**Problem details**. Could you print, exactly and without pictures, only the lines from the one with "Task: Add a new prescription with plus icon" through the end of the records below?

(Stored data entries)
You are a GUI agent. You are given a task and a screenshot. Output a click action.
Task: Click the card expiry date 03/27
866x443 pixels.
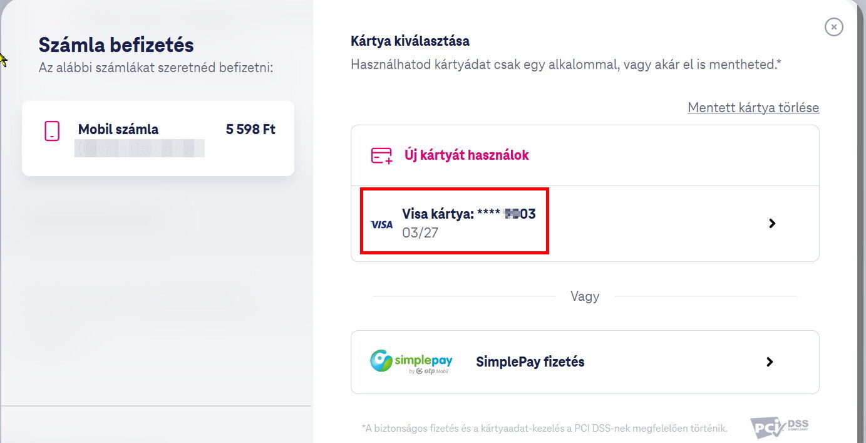click(420, 233)
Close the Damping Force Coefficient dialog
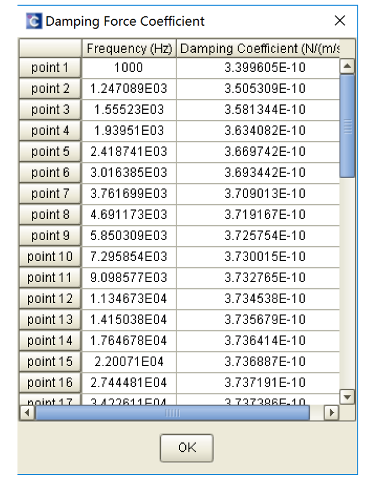The width and height of the screenshot is (367, 478). pyautogui.click(x=340, y=21)
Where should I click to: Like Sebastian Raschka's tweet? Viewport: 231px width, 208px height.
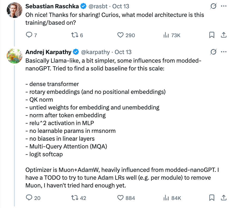[x=120, y=35]
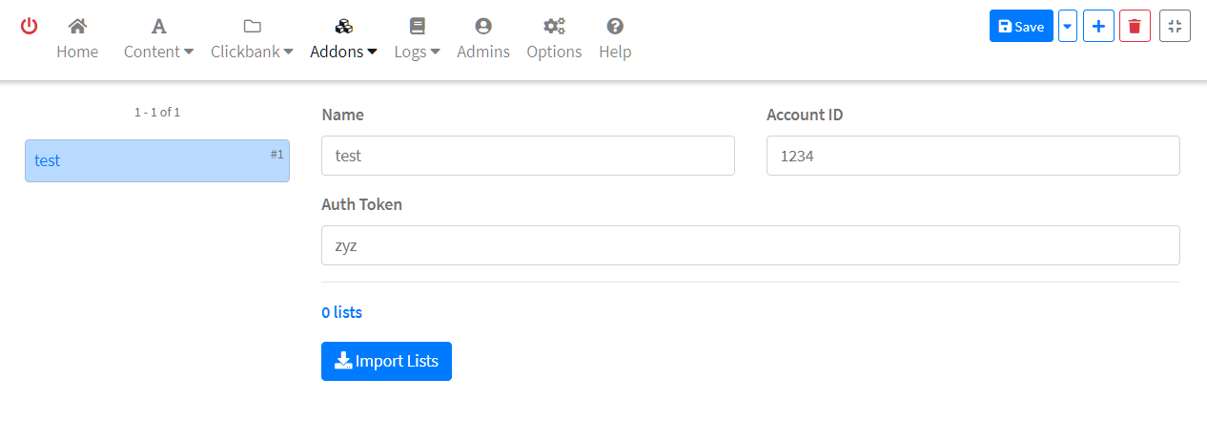Click the blue plus add button
Image resolution: width=1207 pixels, height=442 pixels.
[1098, 27]
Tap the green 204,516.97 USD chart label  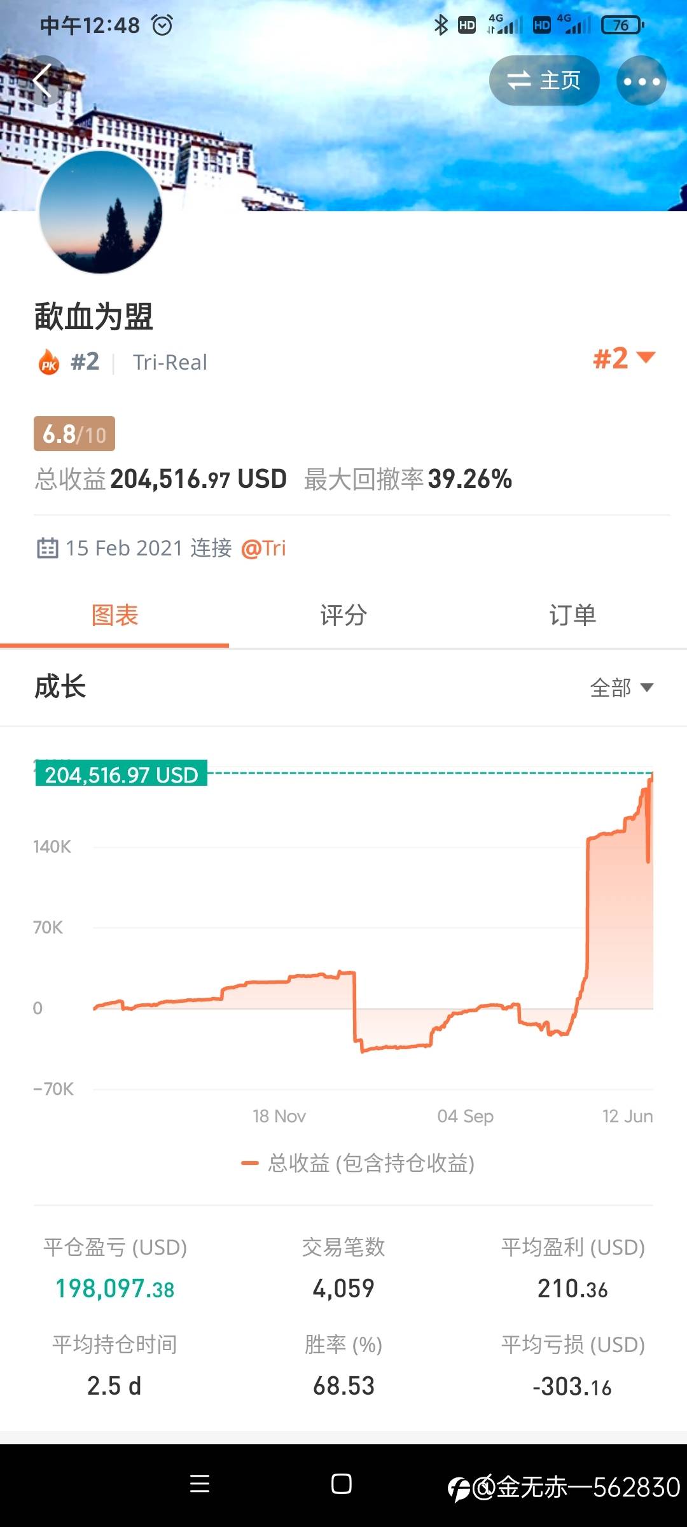(x=121, y=774)
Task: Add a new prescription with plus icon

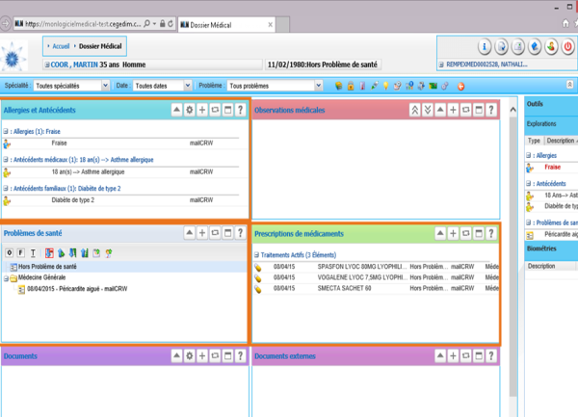Action: (x=452, y=234)
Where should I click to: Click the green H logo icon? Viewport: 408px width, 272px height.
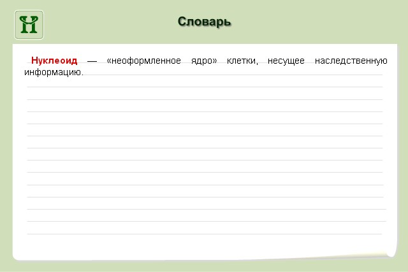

**Response box**.
Task: Add a new prescription with plus icon

Action: (x=452, y=234)
Where should I click to: Click the green H logo icon? Viewport: 408px width, 272px height.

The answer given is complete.